[Items from a data source]
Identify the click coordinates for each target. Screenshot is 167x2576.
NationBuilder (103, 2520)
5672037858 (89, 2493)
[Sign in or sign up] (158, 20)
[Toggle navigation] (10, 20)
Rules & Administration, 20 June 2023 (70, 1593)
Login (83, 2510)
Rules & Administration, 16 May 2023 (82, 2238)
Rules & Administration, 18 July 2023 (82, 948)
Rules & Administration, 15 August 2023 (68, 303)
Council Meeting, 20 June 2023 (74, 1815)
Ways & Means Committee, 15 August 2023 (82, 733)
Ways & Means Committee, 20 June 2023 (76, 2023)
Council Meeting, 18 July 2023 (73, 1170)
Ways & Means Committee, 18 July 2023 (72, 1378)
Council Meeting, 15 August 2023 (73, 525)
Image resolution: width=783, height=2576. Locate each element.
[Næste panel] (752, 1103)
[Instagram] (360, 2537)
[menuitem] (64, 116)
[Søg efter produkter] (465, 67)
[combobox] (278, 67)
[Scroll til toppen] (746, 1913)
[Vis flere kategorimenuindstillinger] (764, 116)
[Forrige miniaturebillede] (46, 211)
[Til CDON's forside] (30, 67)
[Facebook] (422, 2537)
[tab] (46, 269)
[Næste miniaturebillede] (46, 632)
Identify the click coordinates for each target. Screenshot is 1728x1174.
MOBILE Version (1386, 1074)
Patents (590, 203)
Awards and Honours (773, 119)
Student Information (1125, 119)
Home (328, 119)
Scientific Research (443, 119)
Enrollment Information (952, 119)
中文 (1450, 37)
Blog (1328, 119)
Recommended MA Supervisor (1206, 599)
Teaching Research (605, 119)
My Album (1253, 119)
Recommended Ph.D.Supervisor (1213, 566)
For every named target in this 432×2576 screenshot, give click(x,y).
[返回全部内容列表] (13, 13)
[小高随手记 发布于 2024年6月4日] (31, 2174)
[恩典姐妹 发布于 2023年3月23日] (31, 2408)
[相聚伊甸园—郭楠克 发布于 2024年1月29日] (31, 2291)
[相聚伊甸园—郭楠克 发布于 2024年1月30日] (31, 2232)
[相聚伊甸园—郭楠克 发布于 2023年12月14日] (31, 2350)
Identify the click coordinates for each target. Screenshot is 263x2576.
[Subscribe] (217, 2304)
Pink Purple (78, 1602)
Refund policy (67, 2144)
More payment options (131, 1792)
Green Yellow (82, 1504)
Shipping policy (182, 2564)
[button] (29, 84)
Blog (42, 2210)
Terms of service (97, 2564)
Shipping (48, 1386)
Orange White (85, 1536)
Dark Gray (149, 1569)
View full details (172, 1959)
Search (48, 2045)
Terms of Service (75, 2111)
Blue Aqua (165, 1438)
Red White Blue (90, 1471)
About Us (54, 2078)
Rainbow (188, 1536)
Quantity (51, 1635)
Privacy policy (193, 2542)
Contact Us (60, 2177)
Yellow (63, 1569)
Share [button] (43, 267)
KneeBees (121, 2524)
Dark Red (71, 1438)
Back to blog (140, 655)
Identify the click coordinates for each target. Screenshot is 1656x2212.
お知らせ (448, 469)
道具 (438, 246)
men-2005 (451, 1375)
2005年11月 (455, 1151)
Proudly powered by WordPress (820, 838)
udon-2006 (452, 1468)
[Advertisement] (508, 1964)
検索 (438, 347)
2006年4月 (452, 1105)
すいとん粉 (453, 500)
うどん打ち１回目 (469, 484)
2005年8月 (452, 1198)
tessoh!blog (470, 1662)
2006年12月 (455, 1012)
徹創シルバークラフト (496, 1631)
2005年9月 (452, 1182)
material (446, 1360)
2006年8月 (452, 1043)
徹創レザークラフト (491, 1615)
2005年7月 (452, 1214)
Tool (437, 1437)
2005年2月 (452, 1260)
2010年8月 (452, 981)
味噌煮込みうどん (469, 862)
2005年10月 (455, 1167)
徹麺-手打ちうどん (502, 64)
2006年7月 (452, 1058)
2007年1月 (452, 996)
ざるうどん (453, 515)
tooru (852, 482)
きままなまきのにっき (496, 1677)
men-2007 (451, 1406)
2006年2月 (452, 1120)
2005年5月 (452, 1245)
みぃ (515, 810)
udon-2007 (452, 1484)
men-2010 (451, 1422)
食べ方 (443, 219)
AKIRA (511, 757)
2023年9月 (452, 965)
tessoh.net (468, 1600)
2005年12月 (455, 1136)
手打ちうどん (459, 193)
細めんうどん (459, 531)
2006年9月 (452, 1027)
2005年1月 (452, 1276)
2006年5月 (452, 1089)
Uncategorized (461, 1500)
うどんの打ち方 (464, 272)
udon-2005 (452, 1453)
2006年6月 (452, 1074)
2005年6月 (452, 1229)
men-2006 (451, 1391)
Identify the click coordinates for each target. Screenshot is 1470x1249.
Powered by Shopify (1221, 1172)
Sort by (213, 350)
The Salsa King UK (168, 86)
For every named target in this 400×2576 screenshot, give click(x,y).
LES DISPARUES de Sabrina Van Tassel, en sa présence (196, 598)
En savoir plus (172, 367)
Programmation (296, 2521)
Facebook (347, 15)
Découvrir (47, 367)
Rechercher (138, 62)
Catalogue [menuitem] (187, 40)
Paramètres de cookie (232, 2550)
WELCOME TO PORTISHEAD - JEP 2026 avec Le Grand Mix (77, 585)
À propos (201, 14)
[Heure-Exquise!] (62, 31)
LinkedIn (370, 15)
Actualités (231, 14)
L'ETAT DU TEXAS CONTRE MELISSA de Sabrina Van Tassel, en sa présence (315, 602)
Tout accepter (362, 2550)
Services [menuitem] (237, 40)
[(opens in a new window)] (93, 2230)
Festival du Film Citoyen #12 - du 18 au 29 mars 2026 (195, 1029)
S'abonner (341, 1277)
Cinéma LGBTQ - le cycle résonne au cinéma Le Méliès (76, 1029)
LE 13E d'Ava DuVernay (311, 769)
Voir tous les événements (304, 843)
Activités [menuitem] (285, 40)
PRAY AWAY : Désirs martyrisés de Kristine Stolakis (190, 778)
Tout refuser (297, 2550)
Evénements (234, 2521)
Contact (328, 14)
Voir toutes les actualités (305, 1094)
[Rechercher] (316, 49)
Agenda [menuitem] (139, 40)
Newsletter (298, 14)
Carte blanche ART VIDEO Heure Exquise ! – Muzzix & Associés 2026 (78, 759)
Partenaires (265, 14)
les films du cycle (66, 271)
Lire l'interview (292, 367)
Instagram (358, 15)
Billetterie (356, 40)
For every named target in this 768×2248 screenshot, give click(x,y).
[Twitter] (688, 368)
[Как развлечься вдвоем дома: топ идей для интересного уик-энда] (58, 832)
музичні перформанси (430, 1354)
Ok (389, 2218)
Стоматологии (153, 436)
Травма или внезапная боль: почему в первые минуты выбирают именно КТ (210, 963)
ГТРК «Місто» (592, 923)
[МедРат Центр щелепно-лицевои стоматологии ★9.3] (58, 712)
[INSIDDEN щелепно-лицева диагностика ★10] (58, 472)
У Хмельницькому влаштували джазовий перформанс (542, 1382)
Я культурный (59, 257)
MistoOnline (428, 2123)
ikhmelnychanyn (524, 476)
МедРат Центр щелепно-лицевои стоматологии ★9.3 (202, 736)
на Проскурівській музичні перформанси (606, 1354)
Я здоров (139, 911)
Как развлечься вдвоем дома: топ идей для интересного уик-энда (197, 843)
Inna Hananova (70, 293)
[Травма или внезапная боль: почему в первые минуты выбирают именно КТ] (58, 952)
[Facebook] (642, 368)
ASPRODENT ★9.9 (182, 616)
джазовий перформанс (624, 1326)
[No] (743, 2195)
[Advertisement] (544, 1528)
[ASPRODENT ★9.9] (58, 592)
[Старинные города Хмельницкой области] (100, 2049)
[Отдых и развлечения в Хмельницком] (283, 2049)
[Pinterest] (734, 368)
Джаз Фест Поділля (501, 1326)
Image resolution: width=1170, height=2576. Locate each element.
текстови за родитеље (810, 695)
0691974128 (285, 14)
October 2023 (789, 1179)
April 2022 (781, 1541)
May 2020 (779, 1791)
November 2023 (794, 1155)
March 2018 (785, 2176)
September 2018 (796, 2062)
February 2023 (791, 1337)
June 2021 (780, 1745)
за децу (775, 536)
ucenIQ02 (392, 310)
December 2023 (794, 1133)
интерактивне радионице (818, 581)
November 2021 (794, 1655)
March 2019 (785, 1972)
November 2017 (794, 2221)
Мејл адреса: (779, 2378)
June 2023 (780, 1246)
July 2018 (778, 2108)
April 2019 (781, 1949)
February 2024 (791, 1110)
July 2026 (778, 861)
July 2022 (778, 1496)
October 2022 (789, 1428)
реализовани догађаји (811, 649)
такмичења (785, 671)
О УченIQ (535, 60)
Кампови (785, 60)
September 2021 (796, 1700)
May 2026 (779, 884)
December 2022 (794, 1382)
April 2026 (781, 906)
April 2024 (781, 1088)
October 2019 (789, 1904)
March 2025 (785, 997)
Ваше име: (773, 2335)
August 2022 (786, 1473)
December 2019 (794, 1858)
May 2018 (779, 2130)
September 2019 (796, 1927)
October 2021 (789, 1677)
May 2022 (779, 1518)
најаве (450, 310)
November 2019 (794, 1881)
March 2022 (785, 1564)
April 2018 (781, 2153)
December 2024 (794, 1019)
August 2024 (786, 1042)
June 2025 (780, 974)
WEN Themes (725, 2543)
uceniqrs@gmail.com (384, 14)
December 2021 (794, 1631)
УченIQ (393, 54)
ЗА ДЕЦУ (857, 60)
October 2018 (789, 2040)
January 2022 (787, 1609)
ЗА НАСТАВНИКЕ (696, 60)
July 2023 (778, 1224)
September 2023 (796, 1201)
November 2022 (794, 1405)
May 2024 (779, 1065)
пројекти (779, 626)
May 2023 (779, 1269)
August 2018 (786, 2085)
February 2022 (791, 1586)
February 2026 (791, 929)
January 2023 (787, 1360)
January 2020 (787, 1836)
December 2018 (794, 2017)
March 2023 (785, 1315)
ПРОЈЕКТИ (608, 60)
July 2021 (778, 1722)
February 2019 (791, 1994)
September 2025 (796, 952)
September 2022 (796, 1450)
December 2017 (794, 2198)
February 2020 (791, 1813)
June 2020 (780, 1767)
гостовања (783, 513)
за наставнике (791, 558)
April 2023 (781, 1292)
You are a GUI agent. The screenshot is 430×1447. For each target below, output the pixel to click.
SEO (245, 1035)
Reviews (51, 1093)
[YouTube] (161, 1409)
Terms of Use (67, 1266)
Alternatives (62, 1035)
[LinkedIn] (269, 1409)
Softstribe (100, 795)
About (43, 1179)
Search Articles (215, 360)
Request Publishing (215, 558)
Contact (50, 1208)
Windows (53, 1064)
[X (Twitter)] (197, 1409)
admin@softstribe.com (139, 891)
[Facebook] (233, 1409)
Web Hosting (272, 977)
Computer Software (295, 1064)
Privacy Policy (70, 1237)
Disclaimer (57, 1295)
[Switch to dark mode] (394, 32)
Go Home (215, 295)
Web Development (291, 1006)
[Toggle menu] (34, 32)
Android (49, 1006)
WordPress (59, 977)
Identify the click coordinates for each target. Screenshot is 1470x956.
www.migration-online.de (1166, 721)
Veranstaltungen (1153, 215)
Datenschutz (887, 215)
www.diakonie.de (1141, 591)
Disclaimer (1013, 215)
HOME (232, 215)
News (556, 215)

--- WORK INSTRUCTIONS ---
The lines to return begin at the first line of the records and end at the line holding "[返回全部内容列表] (13, 13)"; please return them exactly, including both, and nothing beyond.

--- REPLY ---
Identify the click coordinates for each target. Screenshot is 167x2576.
NationBuilder (103, 2520)
5672037858 (89, 2493)
[Sign in or sign up] (158, 20)
[Toggle navigation] (10, 20)
Rules & Administration, 20 June 2023 (70, 1593)
Login (83, 2510)
Rules & Administration, 16 May 2023 (82, 2238)
Rules & Administration, 18 July 2023 (82, 948)
Rules & Administration, 15 August 2023 (68, 303)
Council Meeting, 20 June 2023 (74, 1815)
Ways & Means Committee, 15 August 2023 (82, 733)
Ways & Means Committee, 20 June 2023 (76, 2023)
Council Meeting, 18 July 2023 (73, 1170)
Ways & Means Committee, 18 July 2023 (72, 1378)
Council Meeting, 15 August 2023 (73, 525)
Image resolution: width=783, height=2576. Locate each element.
[Næste panel] (752, 1103)
[Instagram] (360, 2537)
[menuitem] (64, 116)
[Søg efter produkter] (465, 67)
[combobox] (278, 67)
[Scroll til toppen] (746, 1913)
[Vis flere kategorimenuindstillinger] (764, 116)
[Forrige miniaturebillede] (46, 211)
[Til CDON's forside] (30, 67)
[Facebook] (422, 2537)
[tab] (46, 269)
[Næste miniaturebillede] (46, 632)
Identify the click coordinates for each target. Screenshot is 1728x1174.
MOBILE Version (1386, 1074)
Patents (590, 203)
Awards and Honours (773, 119)
Student Information (1125, 119)
Home (328, 119)
Scientific Research (443, 119)
Enrollment Information (952, 119)
中文 (1450, 37)
Blog (1328, 119)
Recommended MA Supervisor (1206, 599)
Teaching Research (605, 119)
My Album (1253, 119)
Recommended Ph.D.Supervisor (1213, 566)
For every named target in this 432×2576 screenshot, give click(x,y).
[返回全部内容列表] (13, 13)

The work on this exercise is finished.